● **ABOUT THIS EXERCISE**
Nothing but the lines from the one containing "The width and height of the screenshot is (1568, 464)." through the last line of the records below should be written out, each exactly as it stands.

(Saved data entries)

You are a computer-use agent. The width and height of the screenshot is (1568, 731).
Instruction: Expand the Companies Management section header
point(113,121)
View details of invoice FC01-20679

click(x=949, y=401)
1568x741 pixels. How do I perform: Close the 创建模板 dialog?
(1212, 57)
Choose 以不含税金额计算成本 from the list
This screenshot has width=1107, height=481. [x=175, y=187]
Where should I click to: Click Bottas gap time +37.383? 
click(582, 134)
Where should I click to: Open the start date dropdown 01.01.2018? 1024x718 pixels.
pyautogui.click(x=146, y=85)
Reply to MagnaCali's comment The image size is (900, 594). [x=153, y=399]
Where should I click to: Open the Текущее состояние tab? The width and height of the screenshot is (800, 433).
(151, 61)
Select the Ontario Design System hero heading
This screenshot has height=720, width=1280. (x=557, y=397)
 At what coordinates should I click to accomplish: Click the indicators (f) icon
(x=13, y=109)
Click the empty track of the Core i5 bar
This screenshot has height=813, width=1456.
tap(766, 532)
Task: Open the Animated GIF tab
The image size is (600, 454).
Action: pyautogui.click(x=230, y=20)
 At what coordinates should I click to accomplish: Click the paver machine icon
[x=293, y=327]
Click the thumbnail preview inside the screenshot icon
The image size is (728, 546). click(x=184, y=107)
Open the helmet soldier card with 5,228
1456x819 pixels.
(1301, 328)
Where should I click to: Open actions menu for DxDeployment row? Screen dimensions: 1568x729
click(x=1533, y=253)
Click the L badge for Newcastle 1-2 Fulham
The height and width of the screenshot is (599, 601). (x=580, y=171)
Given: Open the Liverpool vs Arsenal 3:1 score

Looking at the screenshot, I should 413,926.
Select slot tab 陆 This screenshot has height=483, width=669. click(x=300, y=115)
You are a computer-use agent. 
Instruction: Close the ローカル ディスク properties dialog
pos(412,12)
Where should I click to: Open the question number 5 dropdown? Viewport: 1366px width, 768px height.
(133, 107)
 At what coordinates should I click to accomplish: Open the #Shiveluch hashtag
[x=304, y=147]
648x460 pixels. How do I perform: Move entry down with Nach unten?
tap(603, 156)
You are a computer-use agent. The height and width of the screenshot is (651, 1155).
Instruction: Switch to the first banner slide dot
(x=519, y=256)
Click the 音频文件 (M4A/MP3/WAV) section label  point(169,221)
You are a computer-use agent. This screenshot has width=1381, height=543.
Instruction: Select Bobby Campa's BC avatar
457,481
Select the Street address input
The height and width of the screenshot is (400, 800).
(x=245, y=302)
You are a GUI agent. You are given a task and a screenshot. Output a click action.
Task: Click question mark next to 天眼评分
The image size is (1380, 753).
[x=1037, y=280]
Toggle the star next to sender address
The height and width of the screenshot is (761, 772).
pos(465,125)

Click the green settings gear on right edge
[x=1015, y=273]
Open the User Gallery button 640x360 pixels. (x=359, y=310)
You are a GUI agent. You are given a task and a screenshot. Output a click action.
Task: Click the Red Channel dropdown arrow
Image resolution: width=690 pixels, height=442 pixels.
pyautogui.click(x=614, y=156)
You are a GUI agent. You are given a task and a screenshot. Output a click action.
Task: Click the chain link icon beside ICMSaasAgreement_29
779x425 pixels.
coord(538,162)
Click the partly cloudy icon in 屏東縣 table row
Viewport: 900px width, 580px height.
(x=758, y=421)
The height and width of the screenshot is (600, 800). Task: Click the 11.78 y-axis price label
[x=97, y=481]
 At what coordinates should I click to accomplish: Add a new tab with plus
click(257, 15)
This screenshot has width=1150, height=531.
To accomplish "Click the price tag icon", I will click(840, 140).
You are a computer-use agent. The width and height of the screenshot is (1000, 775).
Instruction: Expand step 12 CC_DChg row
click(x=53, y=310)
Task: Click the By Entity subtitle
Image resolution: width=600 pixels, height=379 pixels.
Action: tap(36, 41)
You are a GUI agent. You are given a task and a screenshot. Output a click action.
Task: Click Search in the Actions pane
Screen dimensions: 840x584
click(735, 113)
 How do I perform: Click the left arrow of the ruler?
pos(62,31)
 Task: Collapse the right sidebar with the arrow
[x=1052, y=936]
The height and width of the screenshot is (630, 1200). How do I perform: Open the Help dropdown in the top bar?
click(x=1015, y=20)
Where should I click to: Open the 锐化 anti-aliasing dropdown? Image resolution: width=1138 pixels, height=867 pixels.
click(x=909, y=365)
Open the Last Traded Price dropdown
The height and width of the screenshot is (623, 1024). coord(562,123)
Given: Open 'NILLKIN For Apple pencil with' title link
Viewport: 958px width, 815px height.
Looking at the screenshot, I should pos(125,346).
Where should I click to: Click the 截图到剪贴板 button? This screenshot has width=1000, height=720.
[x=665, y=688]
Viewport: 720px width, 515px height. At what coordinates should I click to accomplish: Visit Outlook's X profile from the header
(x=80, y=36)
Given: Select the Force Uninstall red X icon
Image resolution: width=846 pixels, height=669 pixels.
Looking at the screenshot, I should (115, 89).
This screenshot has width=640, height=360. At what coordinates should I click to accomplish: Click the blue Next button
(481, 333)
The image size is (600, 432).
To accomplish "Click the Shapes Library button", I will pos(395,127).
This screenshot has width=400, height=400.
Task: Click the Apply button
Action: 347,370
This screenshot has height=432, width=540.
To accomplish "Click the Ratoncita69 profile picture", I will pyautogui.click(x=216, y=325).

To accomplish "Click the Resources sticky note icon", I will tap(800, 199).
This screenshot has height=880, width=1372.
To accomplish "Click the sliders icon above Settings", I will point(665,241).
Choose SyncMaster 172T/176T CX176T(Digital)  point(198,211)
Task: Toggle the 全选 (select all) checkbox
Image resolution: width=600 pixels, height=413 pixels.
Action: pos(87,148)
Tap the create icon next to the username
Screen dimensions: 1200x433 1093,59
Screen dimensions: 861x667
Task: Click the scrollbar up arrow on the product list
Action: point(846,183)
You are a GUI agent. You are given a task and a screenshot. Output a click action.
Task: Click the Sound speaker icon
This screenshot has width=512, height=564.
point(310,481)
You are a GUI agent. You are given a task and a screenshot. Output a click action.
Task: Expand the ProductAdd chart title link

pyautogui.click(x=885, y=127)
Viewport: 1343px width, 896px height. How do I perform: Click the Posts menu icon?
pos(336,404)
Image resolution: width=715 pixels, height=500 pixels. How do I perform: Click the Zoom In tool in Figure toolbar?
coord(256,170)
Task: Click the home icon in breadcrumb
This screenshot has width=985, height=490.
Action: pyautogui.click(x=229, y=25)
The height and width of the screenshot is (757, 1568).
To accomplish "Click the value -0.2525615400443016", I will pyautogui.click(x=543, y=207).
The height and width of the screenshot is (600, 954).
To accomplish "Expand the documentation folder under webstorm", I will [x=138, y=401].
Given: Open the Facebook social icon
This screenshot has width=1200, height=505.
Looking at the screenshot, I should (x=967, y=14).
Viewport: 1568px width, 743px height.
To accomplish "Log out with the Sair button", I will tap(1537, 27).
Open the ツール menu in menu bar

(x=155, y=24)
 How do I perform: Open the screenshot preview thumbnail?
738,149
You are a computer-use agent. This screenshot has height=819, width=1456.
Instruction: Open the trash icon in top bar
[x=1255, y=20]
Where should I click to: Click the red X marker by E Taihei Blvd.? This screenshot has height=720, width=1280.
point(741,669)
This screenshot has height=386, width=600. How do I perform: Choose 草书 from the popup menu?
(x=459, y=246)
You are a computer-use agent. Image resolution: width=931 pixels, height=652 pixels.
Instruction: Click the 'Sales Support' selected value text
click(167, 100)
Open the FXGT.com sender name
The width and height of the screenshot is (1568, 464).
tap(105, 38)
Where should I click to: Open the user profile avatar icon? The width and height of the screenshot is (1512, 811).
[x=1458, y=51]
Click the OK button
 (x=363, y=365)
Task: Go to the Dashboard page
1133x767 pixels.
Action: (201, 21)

● **TASK RESULT**
The width and height of the screenshot is (1568, 464).
tap(105, 38)
Where should I click to: Open the user profile avatar icon? The width and height of the screenshot is (1512, 811).
[x=1458, y=51]
Click the OK button
 (x=363, y=365)
Task: Go to the Dashboard page
1133x767 pixels.
Action: (201, 21)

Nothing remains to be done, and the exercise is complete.